Il 2013 è stato il terzo anno consecutivo di calo per le quotazioni delle materie prime. L'anno scorso l'offerta è stata sostenuta – anche grazie alla disponibilità di shale oil americano – ma ha scarseggiato la domanda, soprattutto per effetto della crisi economica globale. E questo ha tenuto bassi i prezzi.
«Il che significa – ha spiegato Francesco Daveri, ordinario di Politica Economica all'Università di Parma – che se, da un lato, abbiamo importato meno petrolio e gas naturale perché le aziende hanno prodotto meno, quello che abbiamo acquistato lo abbiamo comunque anche pagato meno che in passato. Il calo dei listini di greggio, infatti, ci fa acquistare a miglior prezzo ma ridimensiona anche il valore di ciò che raffiniamo in Italia e che poi esportiamo».
Tanto è vero che, a novembre, abbiamo importato -24,3% di petrolio greggio e -19,3% di gas naturale, -16,8% di prodotti minerali e-13,6% di metalli.
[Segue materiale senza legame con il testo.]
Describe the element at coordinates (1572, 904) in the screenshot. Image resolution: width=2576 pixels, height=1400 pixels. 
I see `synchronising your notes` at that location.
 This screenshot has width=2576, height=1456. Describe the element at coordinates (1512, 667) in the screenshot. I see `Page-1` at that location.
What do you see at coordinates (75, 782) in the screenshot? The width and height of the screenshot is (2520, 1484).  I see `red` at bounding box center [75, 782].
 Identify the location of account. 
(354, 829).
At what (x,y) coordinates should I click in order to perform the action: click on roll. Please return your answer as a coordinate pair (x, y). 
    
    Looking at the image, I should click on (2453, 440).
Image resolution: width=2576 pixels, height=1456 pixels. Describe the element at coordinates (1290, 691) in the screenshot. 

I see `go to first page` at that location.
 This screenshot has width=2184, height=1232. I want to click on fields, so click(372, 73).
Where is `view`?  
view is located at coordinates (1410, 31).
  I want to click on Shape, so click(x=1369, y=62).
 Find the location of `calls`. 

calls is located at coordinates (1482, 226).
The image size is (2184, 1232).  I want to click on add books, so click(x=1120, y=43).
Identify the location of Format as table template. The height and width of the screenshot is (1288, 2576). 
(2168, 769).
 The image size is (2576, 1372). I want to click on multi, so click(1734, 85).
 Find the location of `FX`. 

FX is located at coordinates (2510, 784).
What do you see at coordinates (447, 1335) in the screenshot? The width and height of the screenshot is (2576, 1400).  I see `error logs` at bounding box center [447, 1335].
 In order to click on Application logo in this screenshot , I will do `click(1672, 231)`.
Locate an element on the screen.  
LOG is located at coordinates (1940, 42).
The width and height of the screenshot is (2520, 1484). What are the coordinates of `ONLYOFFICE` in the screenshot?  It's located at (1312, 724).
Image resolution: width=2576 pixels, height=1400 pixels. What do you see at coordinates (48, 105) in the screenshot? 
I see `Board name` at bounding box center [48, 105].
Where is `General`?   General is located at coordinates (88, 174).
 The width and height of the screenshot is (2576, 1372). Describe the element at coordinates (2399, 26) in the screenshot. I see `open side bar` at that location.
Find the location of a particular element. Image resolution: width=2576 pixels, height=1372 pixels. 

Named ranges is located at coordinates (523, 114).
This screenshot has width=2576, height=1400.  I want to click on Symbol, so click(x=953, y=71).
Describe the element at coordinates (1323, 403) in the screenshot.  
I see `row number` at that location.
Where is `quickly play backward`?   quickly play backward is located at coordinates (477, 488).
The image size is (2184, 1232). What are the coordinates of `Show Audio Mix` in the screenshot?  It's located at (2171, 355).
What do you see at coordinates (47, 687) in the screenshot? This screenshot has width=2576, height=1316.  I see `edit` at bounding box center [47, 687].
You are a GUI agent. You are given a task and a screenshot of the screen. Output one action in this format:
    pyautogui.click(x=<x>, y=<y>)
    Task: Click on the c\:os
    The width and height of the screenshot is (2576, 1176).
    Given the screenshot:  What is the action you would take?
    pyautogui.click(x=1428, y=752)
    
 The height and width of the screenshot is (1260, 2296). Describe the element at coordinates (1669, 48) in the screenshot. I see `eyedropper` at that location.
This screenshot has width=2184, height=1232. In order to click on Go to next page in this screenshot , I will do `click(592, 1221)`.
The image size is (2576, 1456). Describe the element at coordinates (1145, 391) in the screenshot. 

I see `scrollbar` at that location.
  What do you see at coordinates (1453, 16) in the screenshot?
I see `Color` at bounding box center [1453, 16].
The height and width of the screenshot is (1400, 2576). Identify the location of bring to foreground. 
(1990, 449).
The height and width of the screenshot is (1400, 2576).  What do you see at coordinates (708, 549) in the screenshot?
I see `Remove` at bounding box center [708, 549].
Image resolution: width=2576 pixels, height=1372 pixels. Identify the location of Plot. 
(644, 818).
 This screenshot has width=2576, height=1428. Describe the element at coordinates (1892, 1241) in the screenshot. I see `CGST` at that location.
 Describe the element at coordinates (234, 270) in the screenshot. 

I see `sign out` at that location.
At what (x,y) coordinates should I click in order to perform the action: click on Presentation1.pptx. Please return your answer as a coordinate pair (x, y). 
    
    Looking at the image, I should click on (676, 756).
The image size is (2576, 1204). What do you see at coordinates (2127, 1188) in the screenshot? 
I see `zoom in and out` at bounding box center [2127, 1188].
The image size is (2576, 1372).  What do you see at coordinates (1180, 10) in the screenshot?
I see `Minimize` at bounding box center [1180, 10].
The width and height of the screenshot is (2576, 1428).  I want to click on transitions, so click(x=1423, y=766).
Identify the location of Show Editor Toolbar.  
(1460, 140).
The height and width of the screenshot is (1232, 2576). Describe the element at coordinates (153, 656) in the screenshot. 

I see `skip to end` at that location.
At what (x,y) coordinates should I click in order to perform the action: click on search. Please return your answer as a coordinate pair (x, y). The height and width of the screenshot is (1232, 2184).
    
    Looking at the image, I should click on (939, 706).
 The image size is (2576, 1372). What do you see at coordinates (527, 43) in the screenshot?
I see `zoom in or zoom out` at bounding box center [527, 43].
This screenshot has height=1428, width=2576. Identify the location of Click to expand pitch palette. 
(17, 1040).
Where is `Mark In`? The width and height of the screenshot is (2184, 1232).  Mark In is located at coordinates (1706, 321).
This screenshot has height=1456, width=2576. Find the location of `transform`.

E, in maniera speculare, è calato anche il valore di quello che abbiamo esportato: -32,2% di prodotti petroliferi raffinati, -17,1% di prodotti in metallo, -4,6% di apparecchi elettronici e ottici.
Alla diminuzione delle importazioni contribuisce soprattutto la riduzione degli acquisti dai paesi extra Ue (-3,9%).
Ma le maggiori contrazioni all'import hanno riguardato gli acquisti da paesi Opec (-43,6%), Belgio (-19,8%) e Svizzera (-19,4 per cento).
Inoltre, soprattutto a partire dal secondo semestre dell'anno, la moneta unica si è costantemente apprezzata, raggiungendo in chiusura d'anno un valore medio dell'1,37.
«L'euro forte certamente penalizza, innanzitutto, l'export. Ma se anche altre economie sono in frenata, come l'Europa e in parte la Cina, per un Paese esportatore quale è l'Italia ne risente anche la catena degli acquisti di beni intermedi».
«Questi dati mostrano come il 2013 si chiuda come un anno fortemente negativo – ha aggiunto Franco Bruni, ordinario di Teoria e Politica monetaria internazionale alla Bocconi di Milano –. È evidente il deterioramento della nostra performance e non sembra che la diminuzione delle importazioni sia destinata ad interrompersi presto in prospettiva di un incremento degli ordinativi o di una ricostituzione delle scorte finalizzati a una ripresa della produzione. Inoltre, con i portafogli leggeri si tende a comprare più prodotti nazionali».
Per Bruni, insomma, l'import 2013 certifica la «stagnazione di lungo periodo e la ripresa internazionale troppo fragile e incerta per sostenere fiducia, consumi e, quindi, una ripresa di investimenti e acquisti finalizzati a produrre».